If desired, the material treated may be passed in succession through more than one proportioning system such as that comprising the tank f, and coils e, and any number of washing vessels such as the vessel N may be provided connected one to the other in succession.

Impurities To Be Removed

The naphtha impurities that have to be extracted are phenolic bodies, pyridine bases, and numerous other complex bodies chiefly containing sulphur. The first two are valuable and therefore have to be saved.

The naphthas, before they are sent to the refinery, should have had all the phenols extracted from them (p. 384), but generally traces are still present. If the quantity is greater than about 2 per cent, further washing with soda is necessary, otherwise difficulty will arise in extracting the bases with acid. This is possibly due to the acid forming sulphonation products of the phenols which in some way prevent the solution of the pyridine in the acid.

In most cases, however, the naphtha may be directly agitated with dilute acid (sp. gr. 1.300) which extracts the pyridine bases in the form of pyridine sulphate.

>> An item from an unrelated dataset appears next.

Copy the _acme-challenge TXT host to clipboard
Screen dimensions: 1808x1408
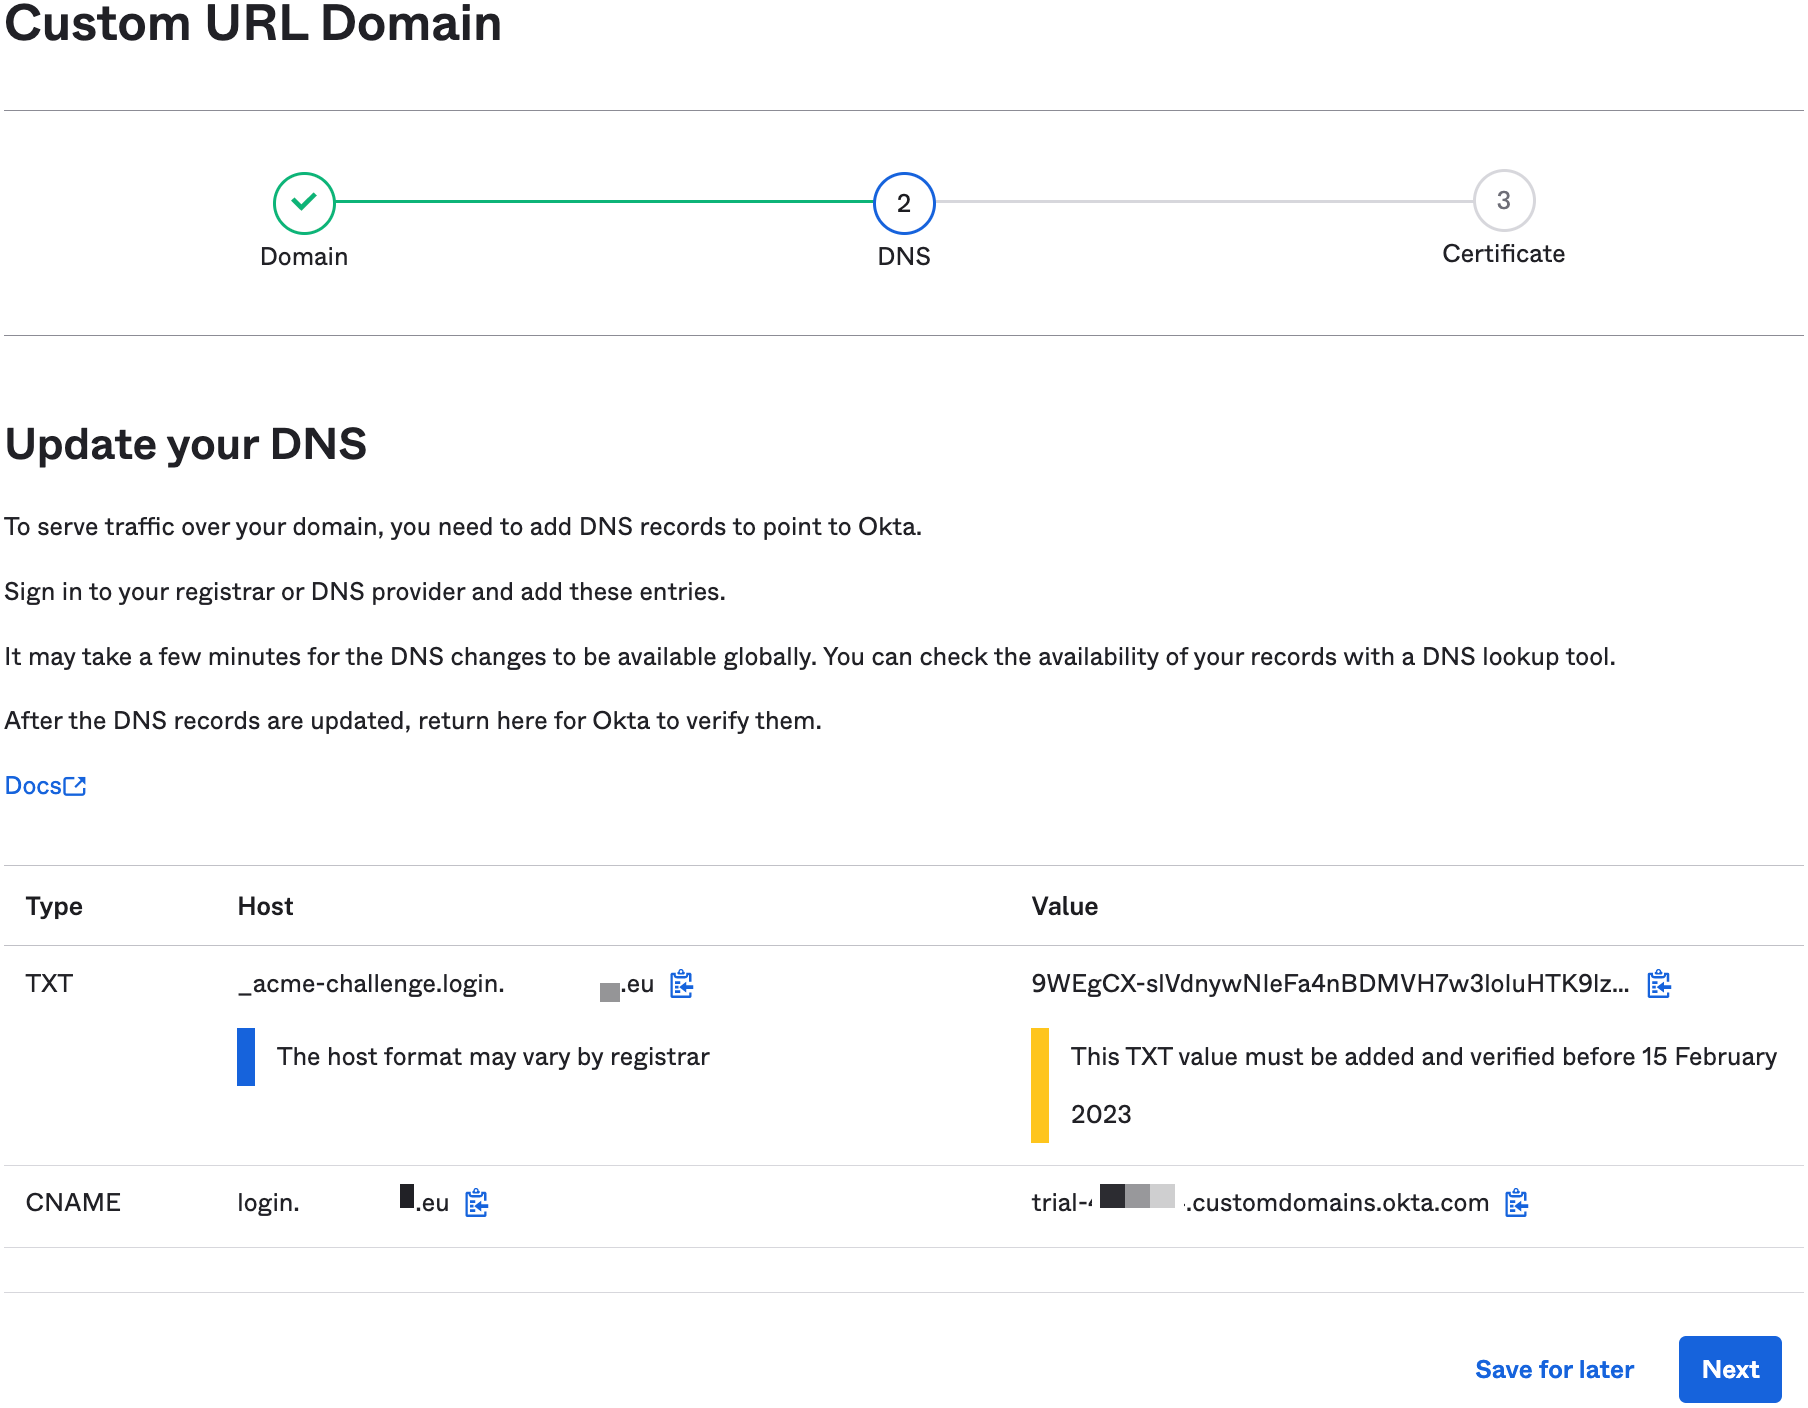(x=682, y=984)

The next agitation is with concentrated acid to remove the impurities, and generally this has to be repeated several times until the required purity is obtained. The quantity of acid used varies of course with the quality of the crude naphtha and the purity of the finished article that is required, but may range from 2 to 10 per cent of the spirit. Slight economy in washing may be obtained by using the pyrites brown acid (B.O.V. 140° Tw.) in the primary washings and finishing off with (C.O.V. 168° Tw.).

The alkali wash, which is generally preceded by a washing of water to remove the majority of the acid, is caustic soda of the usual 16° to 20° Tw. strength ; and sufficient is used to ensure the complete extraction of all phenolic bodies and the neutralisation of traces of acid that may still be present. Finally, the naphtha is agitated several times with water, so that it may be quite neutral before it is run into the still. The first water wash after the acid and soda should be only slightly agitated, and even so objectionable emulsions are liable to be formed. In such cases it is advisable simply to allow the water to trickle down through the naphtha.

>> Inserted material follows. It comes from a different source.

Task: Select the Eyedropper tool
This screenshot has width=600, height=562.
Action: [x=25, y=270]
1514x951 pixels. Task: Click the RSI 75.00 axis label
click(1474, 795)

The dilute acid wash, as has been mentioned, extracts the pyridine bases, and the recovery of these is generally carried out in conjunction with the manufacture of ammonium sulphate. The ammoniacal liquor obtained from the dehydration of tar is boiled in good contact stills or columns with excess of lime, whereby ammonia is set free. This is passed into the pyridine acid or sulphate until the solution is neutralised. After well settling, the ammonium sulphate solution is run off and concentrated until the salt crystallises. The crude dark brown pyridine is refined by two or sometimes three distillations, and dehydrated by means of lump caustic soda. The refined bases have to pass a rigid specification and are sold for denaturing alcohol. The agitation with concentrated acid produces a dark brown or red viscous mass which is known as " acid "or "vitriol " tar. This product has been the subject of innumerable researches and patents, but little of practical importance has yet been discovered. Even as a waste product there is great difficulty in disposing of it. If deposited into a river it kills all fish life, and if burnt it produces so much sulphurous fumes that generally factory inspectors object. One of the best methods of dealing with it is to boil it up with the water washes to extract all free acid, the solution then being diluted to the correct strength for subsequent washing of naphtha for pyridine. The residue, after cooling, is a pitchy substance which floats on the top and can be disposed of without further treatment by burying it in a tip.